Document and screenshot pointing listing:
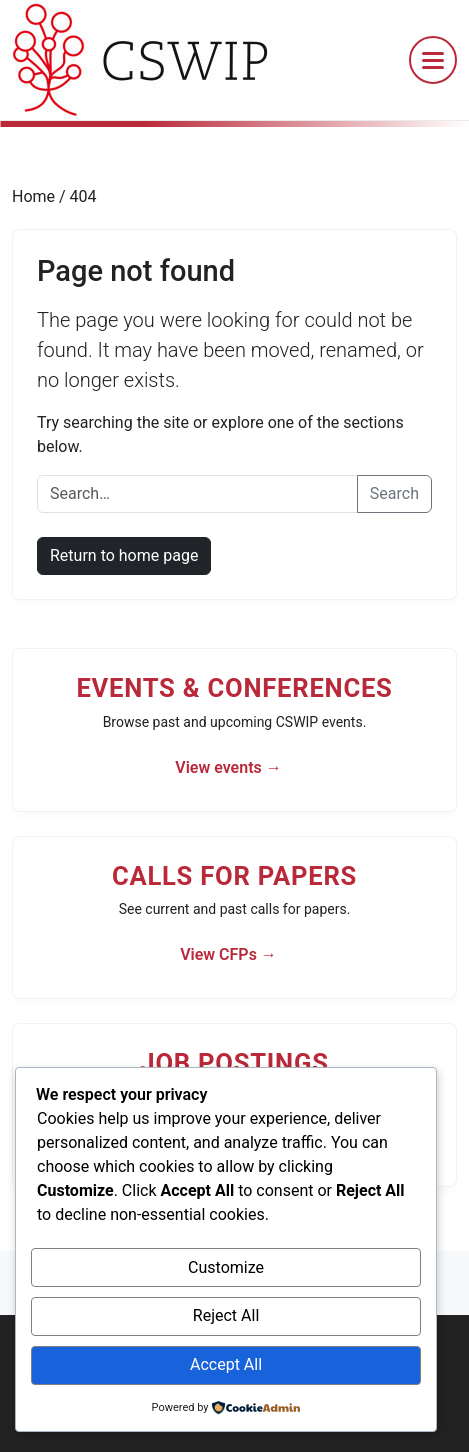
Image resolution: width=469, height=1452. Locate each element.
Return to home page (124, 555)
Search (394, 493)
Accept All (226, 1364)
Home (35, 196)
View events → (228, 767)
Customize (226, 1267)
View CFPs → (228, 954)
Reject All (226, 1315)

# Instructions for the task
Can you print out the whole listing above line for line, leaving out the picture?

# Answer to this problem
Image resolution: width=469, height=1452. Locate each element.
Return to home page (124, 555)
Search (394, 493)
Accept All (226, 1364)
Home (35, 196)
View events → (228, 767)
Customize (226, 1267)
View CFPs → (228, 954)
Reject All (226, 1315)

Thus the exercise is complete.